*PROBLEMS TO WORK ON*
1. Write out the part of the QuickJS issue page between "But the problem" and "real stack size.", inclusive.
2. Continue the QuickJS stack overflow issue from its last sentence.

*PAGE EXCERPT*
-*-
Skip to content
New issue

Have a question about this project? Sign up for a free GitHub account to open an issue and contact its maintainers and the community.

By clicking “Sign up for GitHub”, you agree to our terms of service and privacy statement. We’ll occasionally send you account related emails.

Already on GitHub? Sign in to your account

JS_ThrowStackOverflow may overflow stack itself #893

Open
Bargest opened this issue Feb 6, 2025 · 3 comments
Open

JS_ThrowStackOverflow may overflow stack itself #893

Bargest opened this issue Feb 6, 2025 · 3 comments

Comments

@Bargest
Copy link

Bargest commented Feb 6, 2025

Hello,

QuickJS supports stack limiting with JS_SetMaxStackSize(), and many operations check remaining stack size before alloca() or calling functions. These checks call JS_ThrowStackOverflow(), which should throw corresponding exception. Obviously this exception has a stacktrace.
But the problem is that build_backtrace() function consumes huge amount of stack itself. For example, just this line implies x64 JSCallSiteData structs, each of them is x3 JSValue (+ 9 bytes + align), and each JSValue may be up to 16 bytes on x64 machine (depending on flags). This gives us 64 * aligned(3 * 16 + 9) = 3840 bytes. The full call chain performed to fill backtrace also includes other stack-heavy things, like char buf[256]. Since the exception itself was thrown because we've already reached stack limit, there is a risk of "physically" overflowing the stack if the limit was configured somewhat near the real stack size.
-*-
*GIVEN INFORMATION*
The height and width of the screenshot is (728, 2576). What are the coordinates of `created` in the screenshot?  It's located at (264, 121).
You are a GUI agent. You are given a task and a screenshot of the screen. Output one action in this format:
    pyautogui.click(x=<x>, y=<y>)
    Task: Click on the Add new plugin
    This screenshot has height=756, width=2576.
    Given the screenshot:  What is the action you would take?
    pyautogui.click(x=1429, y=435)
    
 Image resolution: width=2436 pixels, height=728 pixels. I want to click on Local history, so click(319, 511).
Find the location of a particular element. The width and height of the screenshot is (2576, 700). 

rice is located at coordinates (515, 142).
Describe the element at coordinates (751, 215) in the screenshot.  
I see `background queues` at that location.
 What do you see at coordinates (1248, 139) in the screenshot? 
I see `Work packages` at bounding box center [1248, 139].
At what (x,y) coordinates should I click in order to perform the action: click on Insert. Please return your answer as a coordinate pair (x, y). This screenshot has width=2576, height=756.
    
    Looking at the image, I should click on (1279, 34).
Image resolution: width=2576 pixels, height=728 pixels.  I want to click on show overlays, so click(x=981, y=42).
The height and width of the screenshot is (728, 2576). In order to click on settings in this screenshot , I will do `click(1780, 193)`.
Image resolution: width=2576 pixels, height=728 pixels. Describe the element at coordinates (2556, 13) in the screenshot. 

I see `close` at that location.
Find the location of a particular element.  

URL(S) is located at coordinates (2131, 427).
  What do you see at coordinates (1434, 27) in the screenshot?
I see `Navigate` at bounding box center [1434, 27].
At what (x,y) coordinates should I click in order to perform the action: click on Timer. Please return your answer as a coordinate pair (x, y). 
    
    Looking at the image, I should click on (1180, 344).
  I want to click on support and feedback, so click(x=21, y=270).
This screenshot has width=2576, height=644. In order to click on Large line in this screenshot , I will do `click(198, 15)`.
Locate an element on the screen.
-*-
*RESPONSES IN ORDER*
1.
But the problem is that build_backtrace() function consumes huge amount of stack itself. For example, just this line implies x64 JSCallSiteData structs, each of them is x3 JSValue (+ 9 bytes + align), and each JSValue may be up to 16 bytes on x64 machine (depending on flags). This gives us 64 * aligned(3 * 16 + 9) = 3840 bytes. The full call chain performed to fill backtrace also includes other stack-heavy things, like char buf[256]. Since the exception itself was thrown because we've already reached stack limit, there is a risk of "physically" overflowing the stack if the limit was configured somewhat near the real stack size.

2.
For now the only workaround is to set limit way lower than real stack size, but the needed spare space seems to be unpredictable.
Proposed solutions:

  1. Calculate and enforce maximum stack consumption for JS_ThrowStackOverflow() and specify it in documentation;
  2. Make build_backtrace() and other corresponding functions less stack-heavy, moving every possible local value on (pre-allocated?) heap buffer;
  3. Add some stack checks to throwing-related functions and fallback to skipping backtrace if building stacktrace is impossible.
@bnoordhuis
Copy link
Contributor

What I think we could do is split build_backtrace in two: one that invokes Error.prepareStackTrace and one that doesn't, then ensure we only use the latter when out of stack space.

That function has ballooned in size and is becoming unwieldy, and nothing good can come of calling into JS code under stack overflow conditions anyway.

Calculate and enforce maximum stack consumption for JS_ThrowStackOverflow() and specify it in documentation

I don't think we could commit to anything more specific than a not-super-helpful "reserve some headroom" because there are just too many factors.

You wouldn't in general expect quickjs to run in just 2-3 kB of stack space. This isn't really different.

Make build_backtrace() and other corresponding functions less stack-heavy, moving every possible local value on (pre-allocated?) heap buffer

I don't really like that because it increases the footprint of JSContext or JSRuntime quite a bit while seldomly used. I'm also not 100% sure it'd actually work because of recursion.

Add some stack checks to throwing-related functions and fallback to skipping backtrace if building stacktrace is impossible.

Definitely possible but definitely bad DX, IMO.

@Bargest
Copy link
Author

Bargest commented Feb 6, 2025

@bnoordhuis, thanks for your reply.

Yes, your suggestion seems to be a good way to address this issue.

You wouldn't in general expect quickjs to run in just 2-3 kB of stack space.

In my toy embed I have ~15kb of stack and QuickJS works prefect. Well, until I try to compile smth like (((((((((((((((((((((((((1))))))))))))))))))))))))) which will immediately overload stack on js_parse_expr_binary recursions :D.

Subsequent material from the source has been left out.